'What I Saw in Her Was Sparkle': Colleagues Remember RFK Granddaughter's 'Passionate' Career

Maeve was “unpretentious and down to earth,” Hotez says, while Katz describes her as someone who was “excited” about her work and a strategic thinker who could “command a classroom.”

Hotez says he first met Maeve when she reached out to offer support from her family after her uncle Robert F. Kennedy Jr., who holds anti-vaccination views, began to criticize Hotez for being outspoken about the importance of vaccinations while promoting his book, Vaccines Did Not Cause Rachel’s Autism, which is about his daughter.

“Maeve, as a representative of the family, would contact me and talk to me and say, ‘Look, we don’t support these views and we really appreciate what you’re doing to defend vaccines,’ ” Hotez recalls. “That gave me a lot of encouragement and support.”

In February 2019, Maeve co-moderated a discussion about preparing for future pandemics with guest Dr.

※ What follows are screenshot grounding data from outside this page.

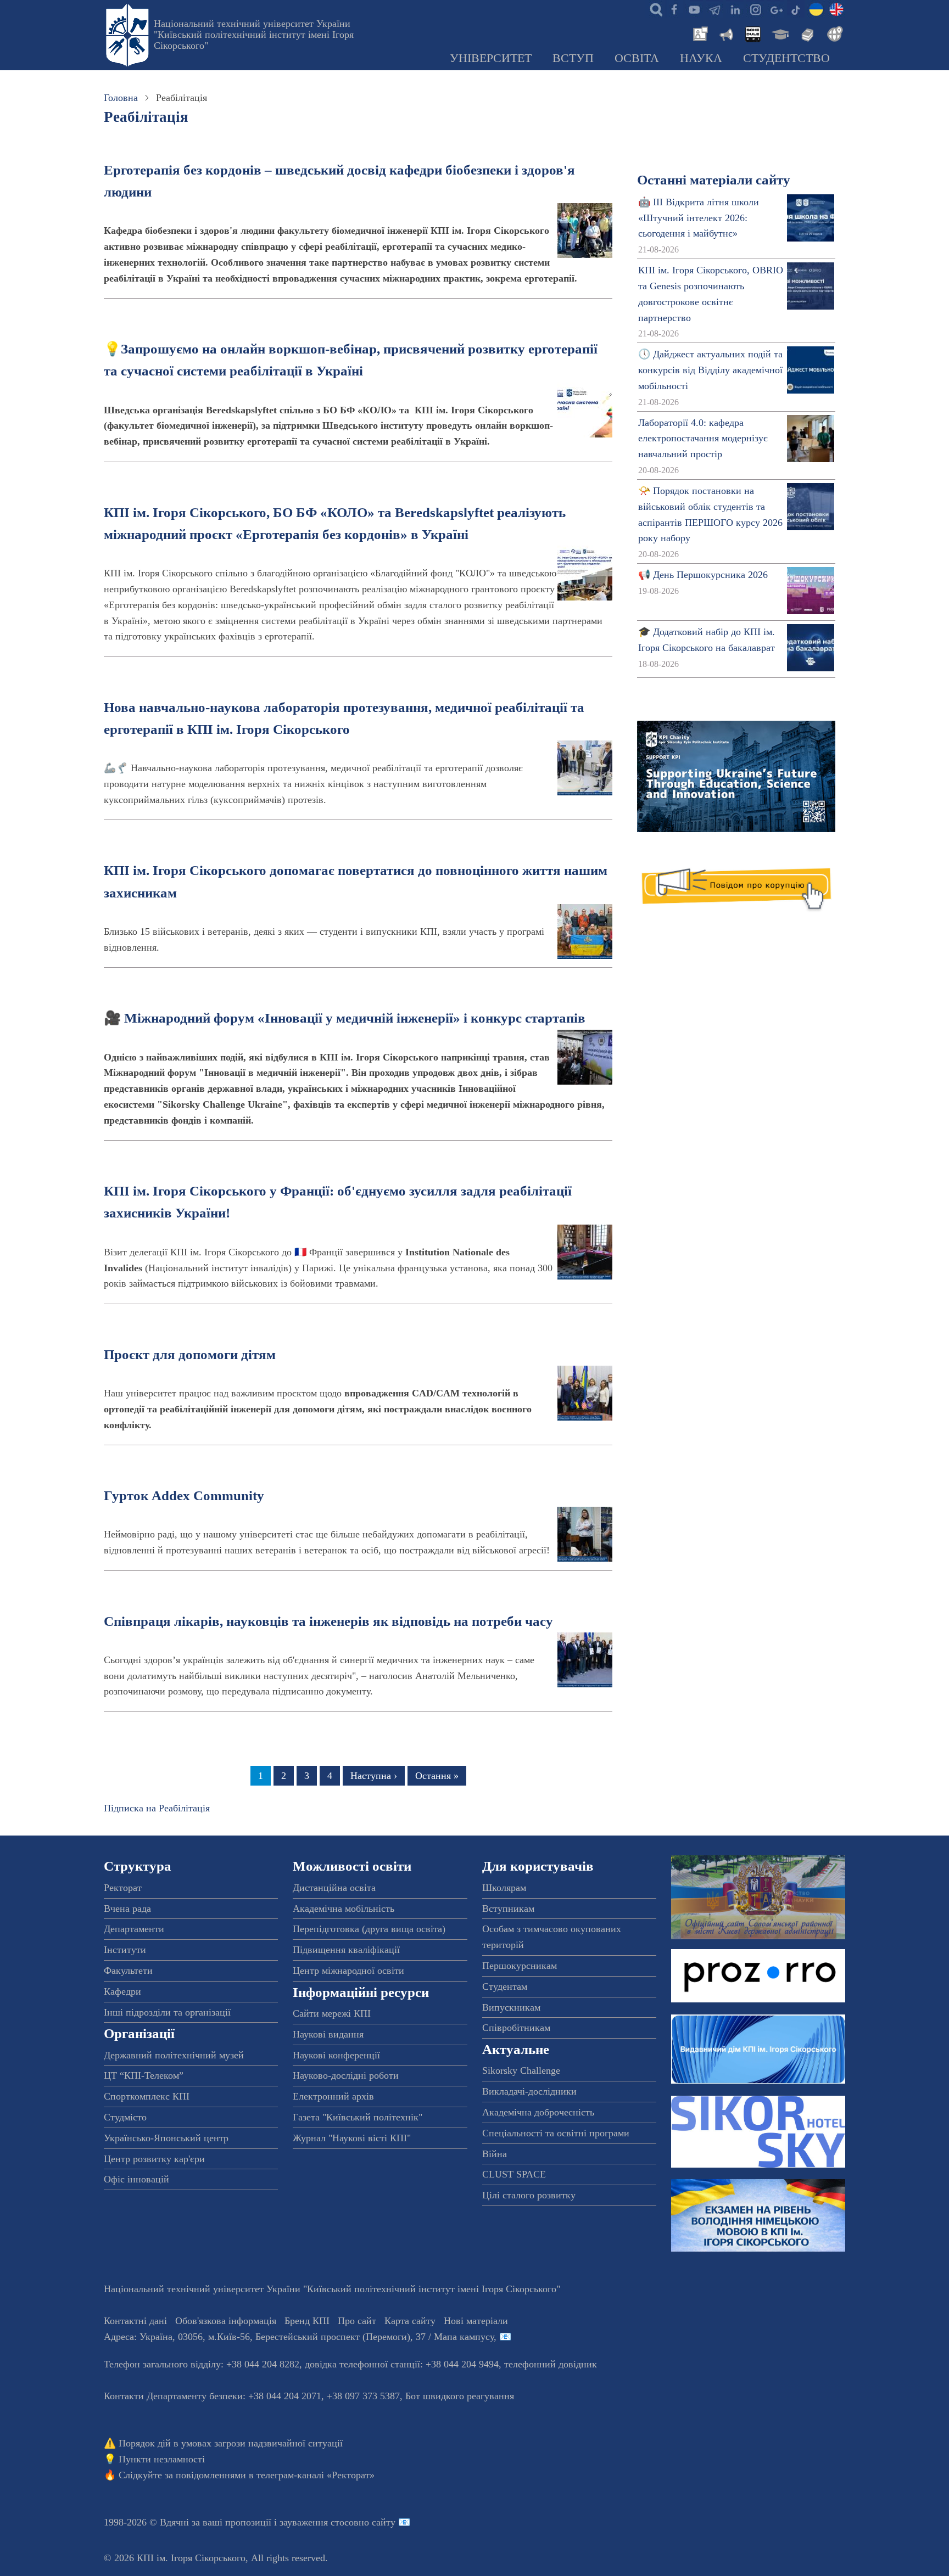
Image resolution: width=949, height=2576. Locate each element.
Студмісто (125, 2117)
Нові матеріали (476, 2320)
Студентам (504, 1986)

Anthony Fauci, the nation’s leading expert on infectious disease and a newfound household name due to his role on the federal government’s coronavirus response.

During their discussion, Fauci and Maeve each brought up the importance of clear, factual information when approaching outbreaks — at one point referencing the Kennedy granddaughter’s disagreement with her uncle about vaccinations.

“It seems like a communication issue,” Maeve told Fauci.

He nodded and said, “I just gave a half hour interview on C-SPAN this morning on the anti-vaccine movement and it had a call-in session, so you can imagine who was calling in.”

“My uncle?” she quipped back.

Katz tells PEOPLE Maeve was a sharp-witted character who was “quick to laugh” and even quicker to act.

“The last couple weeks, I was getting regular emails [from her] saying, ‘What can I do to help? Where can I fit in? How can I be an asset?’ ” Katz says, referencing Maeve’s efforts to connect Georgetown health experts with members of her grandfather’s nonprofit organization. “She was doing what she does best: bringing people together.”

Maeve’s cousin Tim Shriver, nephew of both former President John F. Kennedy and Maeve’s grandfather, tells PEOPLE, “She was smart as a whip, tough as nails and kind as a human being can be. The combination was mesmerizing.”

Shriver, the chairman of the Special Olympics, founded by his mother, got to know Maeve better than ever over the last decade as she began growing into a prominent human rights lawyer.

They worked together on public health issues surrounding intellectual disabilities.

“She could charm you with her generosity of spirit, amaze you with her intellect and then you just wanted to stand back with the force of her will,” Shriver says of Maeve. “It’s a combination that usually doesn’t exist.”

Hotez describes her as someone who had “big aspirations” and was an excellent leader.

“She was always sort of up and bright,” he says. “She’s somebody that was making a difference in the world and she was only 40. There’s no doubt she was destined for huge things.”